A SCIN is nothing more than a promissory note which includes a self-cancellation feature in the event the seller should die during the note term. This self-cancelling feature alleviates the borrower from any future payment obligations upon the death of the seller. From an estate valuation standpoint, upon death the note results in a zero value for estate tax purposes. The IRS has taken a position that if the SCIN’s cancellation, due to the seller’s death, will result in the seller’s estate recognizing deferred gain from the sale on the estate’s first income tax return. This will offset some of the estate tax benefits provided by the SCIN. One way of avoiding this income tax is to have the seller sell to his grantor trust.
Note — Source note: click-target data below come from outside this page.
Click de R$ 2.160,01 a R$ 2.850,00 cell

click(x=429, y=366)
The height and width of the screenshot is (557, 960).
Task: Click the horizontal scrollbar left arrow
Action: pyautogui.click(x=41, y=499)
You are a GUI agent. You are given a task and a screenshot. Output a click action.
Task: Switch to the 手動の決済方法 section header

Since the SCIN is nothing more than an installment note with a term contingent on the earlier of the seller’s life expectancy or a number of years, the SCIN valuation often relies on actuarial tables under IRC Section 7520 in determining the fair market value of the note. The fair market value of the SCIN must equal or exceed the fair market value of the property sold in order to avoid making a gift. The valuation of the SCIN must account for the risk of an early cancellation in the event of the seller’s death, commonly known as “Risk Premium”. This can be accomplished by increasing the purchase price or using a higher interest rate or maybe a combination of both.

SCINs can be an attractive strategy for transferring assets from one generation to the next, especially where a family business is involved. By way of illustration, a parent could structure an installment sale to his children or trusts for their benefit using a SCIN. If the parent were to die during the term of the SCIN, the self-cancellation provision may remove a significant amount of the fair market value from the seller’s estate in addition to relieving the buyer from on-going payment obligations.

The buyer may receive a stepped-up tax basis in the assets and possibly a deduction for interest payments, subject to typical limitations on interest deductibility. The sale will be a taxable event for the seller, usually reportable under the installment sale method if elected, unless the transaction involves the seller’s grantor trust which would then make the transaction income tax neutral.

Naturally, there is more wealth transfer if the seller should die earlier in the SCIN term; thus, these types of transactions work best for individuals between the ages of 60 to 80, who may anticipate shorter than actuarially projected life expectancies.

The use of life insurance can be used as a complement to the transaction to hedge its risks, i.e. IRS adjustments to valuation of the note resulting in gift tax liability, can equalize other heirs of the seller who may not be participating in the sale.

The IRS has renewed its interest in Self-Cancelling Installment Notes thus causing reluctance by many estate planning professionals to implement. A recent CCA issued by the IRS, CCA 201330033, considered how much of the decedent’s sale of stock in a closely held company to his grantor trust in exchange for a SCIN resulted in gifts subject to Federal gift tax as well as any attendant estate tax consequences due to the cancellation of payments under the SCIN upon the death of the decedent. In the end, the IRS determined that a gift resulted from the SCIN transaction due to the value of the stock exceeding the value of the consideration provided for in the note. Due to the position taken by the IRS in the CCA, SCIN transactions will most likely come under greater scrutiny by the IRS. One way of minimizing the burden of unexpected gift or estate tax liability may be incorporating life insurance into the estate plan. Providing additional revenue upon a decedent’s death can ease any liquidity concerns if a Federal tax payment arises.

For the right client, a SCIN can serve as a very tax efficient tool in passing appreciated assets to future generations.